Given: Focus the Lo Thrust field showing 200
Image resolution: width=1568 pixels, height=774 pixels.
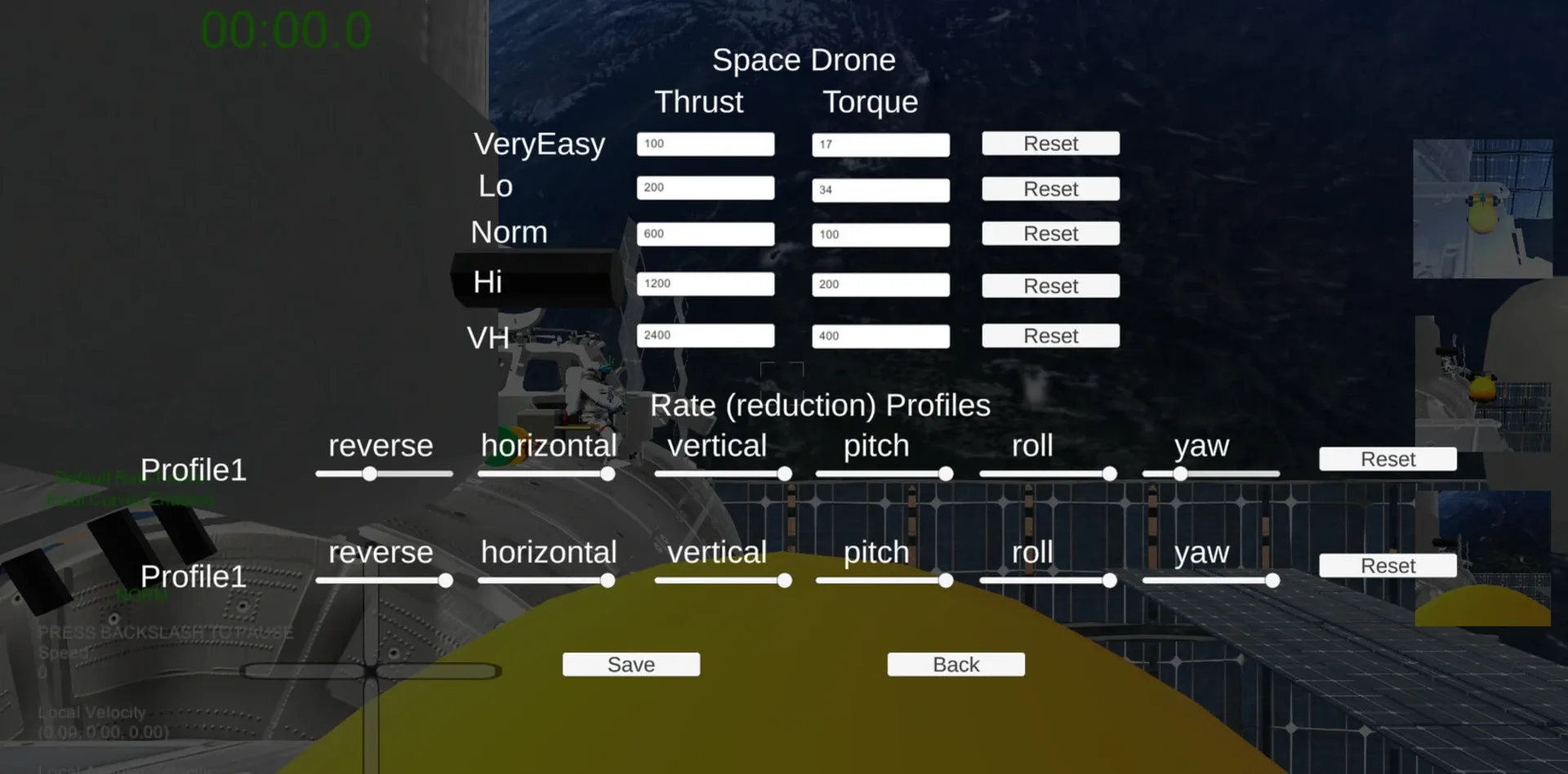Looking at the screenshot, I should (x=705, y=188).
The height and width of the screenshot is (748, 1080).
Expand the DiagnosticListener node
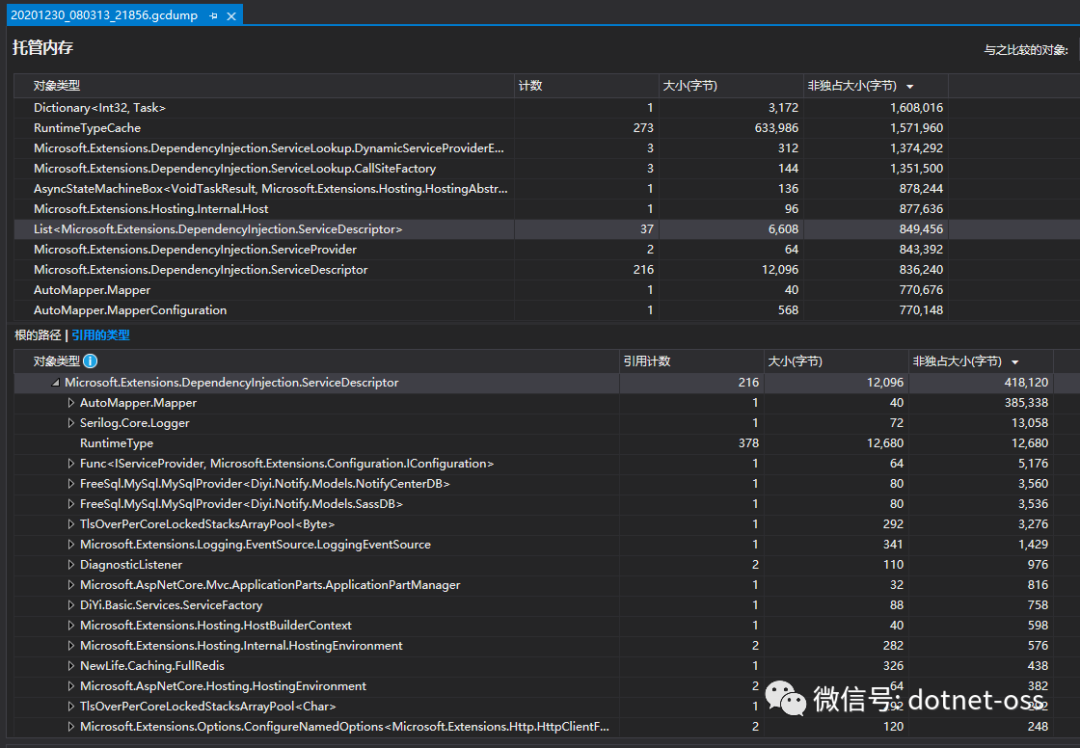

■ Directions: Omit the pictures, then output every record exactly as given.

■ Response for this exercise:
Given: Focus the Lo Thrust field showing 200
Image resolution: width=1568 pixels, height=774 pixels.
Looking at the screenshot, I should (x=705, y=188).
The height and width of the screenshot is (748, 1080).
Expand the DiagnosticListener node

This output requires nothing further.